Of the banning of Michael Savage from entry into England, "the Mayor of London, Boris Johnson, wrote: 'America still has a constitutional protection of free speech, and I have been amazed... to see how few people in England are willing to stick up for that elementary principle... a country once famous for free speech is now hysterically and expensively sensitive to anything that could be taken as a slight.' In The Guardian, Catherine Bennett wrote: 'The ban on Savage is so far from being a comprehensible act, so staggeringly capricious and stupid, as to defy evaluation.' While Sam Leith wrote: 'Barring this shock-jock from Britain risks turning a rabid blabbermouth into a beacon for free speech.'"
Oh, England. How sad for you that you have come to this.
And how about Germany, and Germans? Are they ready for free speech? Can they handle it? If not now, when?
The fear of those who institute bans on free speech seems to be that if bad ideas are allowed to be discussed openly, they will be so attractive that they will overpower good ideas.
Is that right? Isn't Nazism such a very bad idea that if it competes in the free marketplace of ideas, it will lose?
Or not? And, if not, why not?
Also, doesn't banning open discussion of some ideas make them immediately more attractive to some? Doesn't banning open discussion of some ideas protect those ideas from serious scrutiny? If you can't talk about an idea, you can't talk about how bad it is.
By the way, when I was in a hotel in Madison, Wisconsin, recently, I attempted to access this blog. Initially, I could not. I received a message saying, "Access Denied. This page uses the word 'Sieg Heil.'" Those words do appear on the blog, but not in a laudatory way. I do not recommend that people greet each other using the words "Sieg Heil." The hotel computer's blocking of this blog demonstrates the clumsiness of internet censorship.

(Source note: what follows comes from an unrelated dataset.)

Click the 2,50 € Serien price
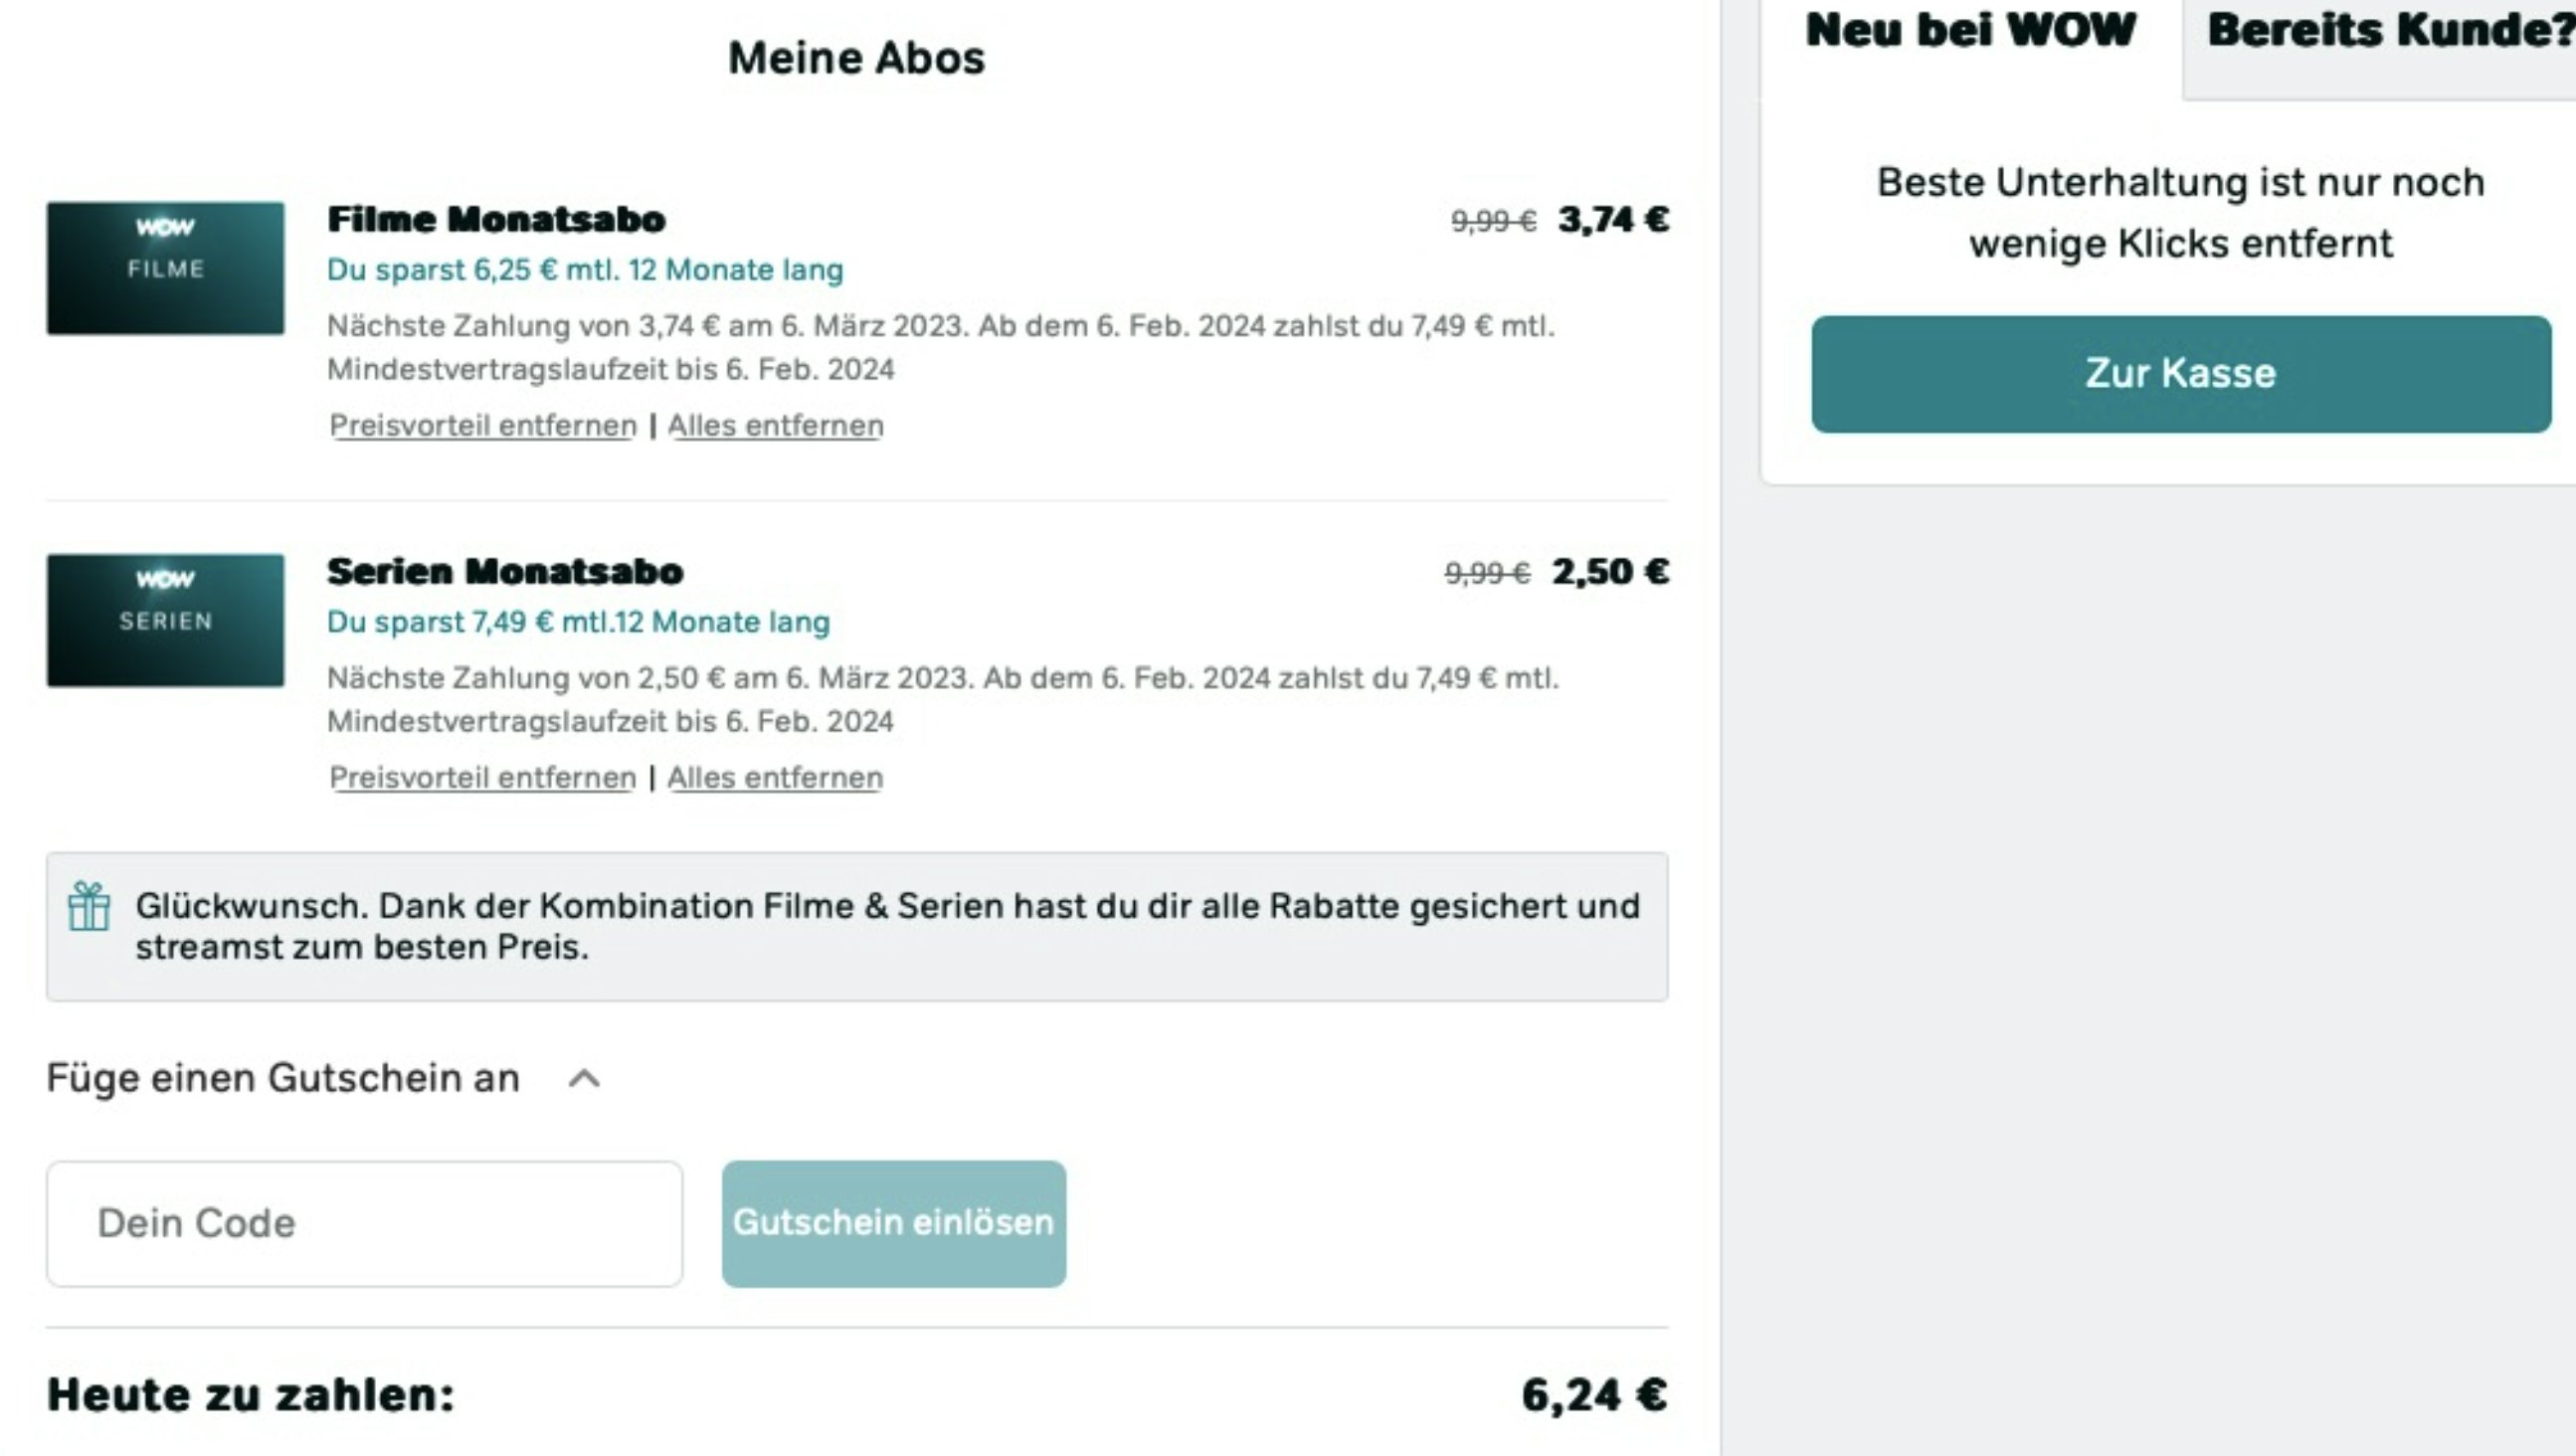 [x=1610, y=572]
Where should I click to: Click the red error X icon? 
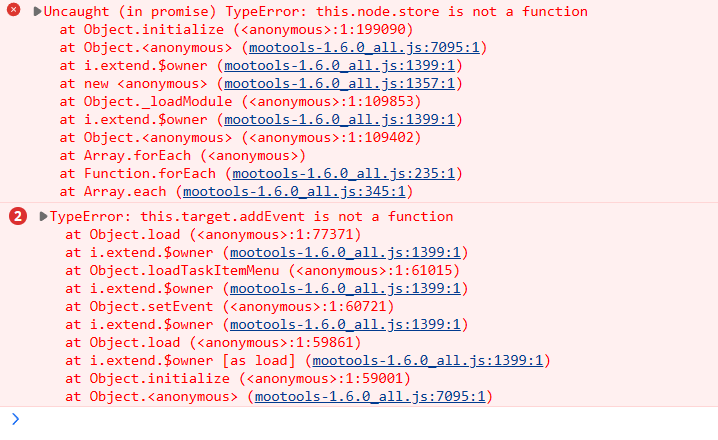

I did, though, find a way to get around that firewall. I posted the update from Madison from that very hotel computer that at first wanted to deny me access to my own blog.
A recent controversy over Twitter was covered in the New York Times. Below, excerpts from the Times article.
October 18, 2012
Twitter Blocks Germans' Access to Neo-Nazi Group
By NICHOLAS KULISH
BERLIN — Twitter waded into potentially perilous territory on Thursday when it blocked users in Germany from access to the account of a neo-Nazi group that is banned by the government here.
The move was the first time that Twitter acted on a policy known as "country-withheld content," announced in January, in which it will block an account at the request of a government. But the company cracked open the gates to a complex new era in which it will increasingly have to referee legal challenges to the deluge of posts that has made the site so popular.
The company said the goal was to balance freedom of expression with compliance with local laws. "Never want to withhold content; good to have tools to do it narrowly & transparently," Alexander Macgillivray, the company's chief lawyer, wrote on Twitter.
A German spokesman for the company confirmed in an e-mail that it was the first time the policy had been used, although Twitter does not as a matter of policy announce government requests to block an account. In a "transparency report" issued earlier this year, the company said it had received six such requests but had not, for reasons it did not specify, acted upon them.
Uwe Schünemann, the interior minister for the state of Lower Saxony, where the neo-Nazi group is based, applauded the decision to block the Twitter feed, calling it in a statement "an important step."
Twitter neither shut down the group's account nor deleted the group's posts. It blocked them for users only in Germany, who see a message that reads "Blocked" and "This account has been withheld in Germany," along with a link to more information about the policy.
The decision to block the German feed was a relatively easy one, given that the group is banned and that the use of Nazi symbols and slogans can be criminally prosecuted. The more difficult question is how broadly and under what rules the policy will be applied by a company with users around the world.
Twitter employees are not combing through the hundreds of millions of messages posted each day searching for offensive material, but are responding only to government requests, beholden to free-expression laws in the countries in which it operates. That makes the company potentially subject to manipulation by authoritarian governments, rights advocates say.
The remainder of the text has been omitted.